• [Job]
Render the lines of the records as a JSON list of strings, one string per line and no blank lines. Start at the line containing "Select the GA received trigger card" and continue through the line containing "Looking at the screenshot, I should (1043, 727).", and include nothing outside that range.

Records from a data source
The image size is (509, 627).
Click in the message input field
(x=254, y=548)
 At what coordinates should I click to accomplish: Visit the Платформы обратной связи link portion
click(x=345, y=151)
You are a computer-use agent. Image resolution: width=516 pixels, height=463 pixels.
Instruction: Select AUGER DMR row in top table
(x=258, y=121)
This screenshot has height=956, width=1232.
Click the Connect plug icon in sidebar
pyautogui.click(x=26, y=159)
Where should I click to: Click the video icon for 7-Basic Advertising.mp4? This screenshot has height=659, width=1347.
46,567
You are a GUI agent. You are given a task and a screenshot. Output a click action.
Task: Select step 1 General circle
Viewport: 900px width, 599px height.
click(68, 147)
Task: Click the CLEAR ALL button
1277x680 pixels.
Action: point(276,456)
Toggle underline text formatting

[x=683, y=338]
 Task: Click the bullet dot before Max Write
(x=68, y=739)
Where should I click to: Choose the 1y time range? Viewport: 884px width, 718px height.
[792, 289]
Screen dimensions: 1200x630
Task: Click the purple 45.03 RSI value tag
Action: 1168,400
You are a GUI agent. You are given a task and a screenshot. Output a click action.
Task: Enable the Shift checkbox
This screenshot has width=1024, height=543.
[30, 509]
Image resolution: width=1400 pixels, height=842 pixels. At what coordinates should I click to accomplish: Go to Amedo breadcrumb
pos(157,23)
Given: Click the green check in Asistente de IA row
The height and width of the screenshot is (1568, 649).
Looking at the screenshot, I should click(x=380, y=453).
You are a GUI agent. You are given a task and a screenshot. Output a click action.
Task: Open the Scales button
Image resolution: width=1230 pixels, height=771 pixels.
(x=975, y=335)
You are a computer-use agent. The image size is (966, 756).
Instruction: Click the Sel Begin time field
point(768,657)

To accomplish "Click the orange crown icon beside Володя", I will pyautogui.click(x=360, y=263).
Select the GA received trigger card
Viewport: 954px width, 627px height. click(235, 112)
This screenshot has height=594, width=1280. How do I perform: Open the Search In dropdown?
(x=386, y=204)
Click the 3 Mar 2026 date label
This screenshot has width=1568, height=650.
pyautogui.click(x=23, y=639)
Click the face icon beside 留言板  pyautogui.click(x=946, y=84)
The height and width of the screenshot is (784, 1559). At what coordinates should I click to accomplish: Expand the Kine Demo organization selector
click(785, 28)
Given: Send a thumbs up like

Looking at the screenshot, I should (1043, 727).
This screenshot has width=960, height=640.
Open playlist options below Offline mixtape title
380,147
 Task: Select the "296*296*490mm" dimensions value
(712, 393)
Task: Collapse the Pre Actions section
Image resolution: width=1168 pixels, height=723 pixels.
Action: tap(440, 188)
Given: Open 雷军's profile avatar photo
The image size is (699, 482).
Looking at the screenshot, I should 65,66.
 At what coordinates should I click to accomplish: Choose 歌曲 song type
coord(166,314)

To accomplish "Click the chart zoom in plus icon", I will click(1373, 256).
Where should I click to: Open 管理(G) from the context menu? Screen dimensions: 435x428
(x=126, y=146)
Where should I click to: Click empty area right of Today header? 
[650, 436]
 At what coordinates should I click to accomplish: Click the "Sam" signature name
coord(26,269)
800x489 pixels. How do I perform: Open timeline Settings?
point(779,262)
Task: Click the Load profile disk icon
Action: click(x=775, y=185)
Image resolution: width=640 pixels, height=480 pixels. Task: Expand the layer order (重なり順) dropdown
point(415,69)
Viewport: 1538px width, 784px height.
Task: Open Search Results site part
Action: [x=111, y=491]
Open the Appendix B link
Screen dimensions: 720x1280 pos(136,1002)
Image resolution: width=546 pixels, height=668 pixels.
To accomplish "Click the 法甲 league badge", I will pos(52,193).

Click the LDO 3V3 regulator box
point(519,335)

• [Written solution]
[
  "Select the GA received trigger card",
  "Viewport: 954px width, 627px height. click(235, 112)",
  "This screenshot has height=594, width=1280. How do I perform: Open the Search In dropdown?",
  "(x=386, y=204)",
  "Click the 3 Mar 2026 date label",
  "This screenshot has width=1568, height=650.",
  "pyautogui.click(x=23, y=639)",
  "Click the face icon beside 留言板  pyautogui.click(x=946, y=84)",
  "The height and width of the screenshot is (784, 1559). At what coordinates should I click to accomplish: Expand the Kine Demo organization selector",
  "click(785, 28)",
  "Given: Send a thumbs up like",
  "Looking at the screenshot, I should (1043, 727)."
]